- **Objetivo do exercício**:
Transcreva sem nenhuma alteração o trecho do material que começa na linha que contém "Advertise with us (93, 541)" e termina na linha que contém "NeighborFood [Check out", com as duas linhas incluídas.

━━━━━ O material

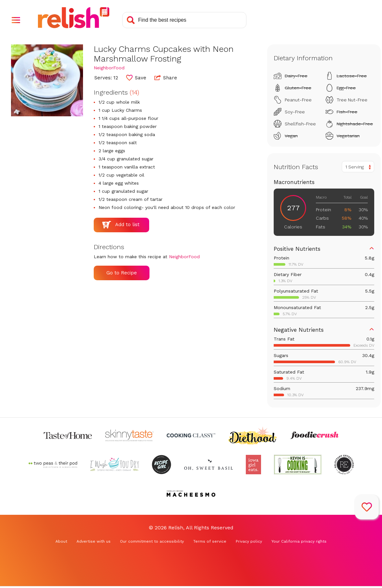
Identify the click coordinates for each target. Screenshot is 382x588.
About (61, 541)
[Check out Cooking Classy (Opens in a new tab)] (191, 435)
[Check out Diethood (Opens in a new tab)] (253, 435)
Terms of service (210, 541)
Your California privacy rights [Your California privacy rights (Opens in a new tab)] (299, 541)
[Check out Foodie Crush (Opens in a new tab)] (314, 435)
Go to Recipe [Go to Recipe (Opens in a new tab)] (122, 273)
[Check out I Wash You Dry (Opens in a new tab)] (114, 465)
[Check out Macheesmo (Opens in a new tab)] (191, 494)
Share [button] (166, 77)
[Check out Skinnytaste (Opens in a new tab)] (129, 435)
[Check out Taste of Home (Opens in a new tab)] (68, 435)
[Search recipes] (184, 20)
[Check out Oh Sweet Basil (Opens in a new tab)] (209, 465)
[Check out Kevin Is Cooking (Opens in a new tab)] (298, 465)
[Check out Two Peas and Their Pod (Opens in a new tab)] (53, 465)
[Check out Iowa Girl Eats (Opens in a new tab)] (253, 465)
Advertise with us (93, 541)
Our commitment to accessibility (152, 541)
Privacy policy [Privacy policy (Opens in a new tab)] (249, 541)
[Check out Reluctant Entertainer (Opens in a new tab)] (344, 465)
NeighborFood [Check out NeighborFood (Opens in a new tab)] (109, 68)
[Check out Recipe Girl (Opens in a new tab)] (161, 465)
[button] (16, 20)
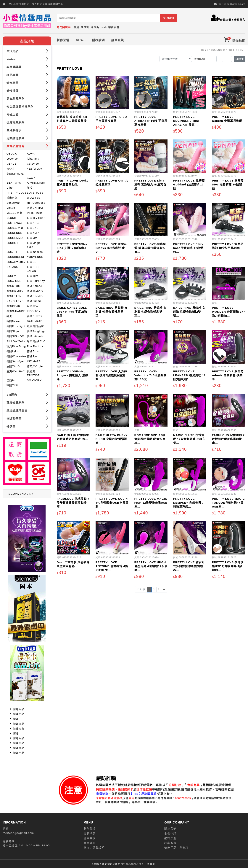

━━━━━━━━━━

- **Resultado esperado**:
Advertise with us (93, 541)
Our commitment to accessibility (152, 541)
Privacy policy [Privacy policy (Opens in a new tab)] (249, 541)
[Check out Reluctant Entertainer (Opens in a new tab)] (344, 465)
NeighborFood [Check out NeighborFood (Opens in a new tab)] (109, 68)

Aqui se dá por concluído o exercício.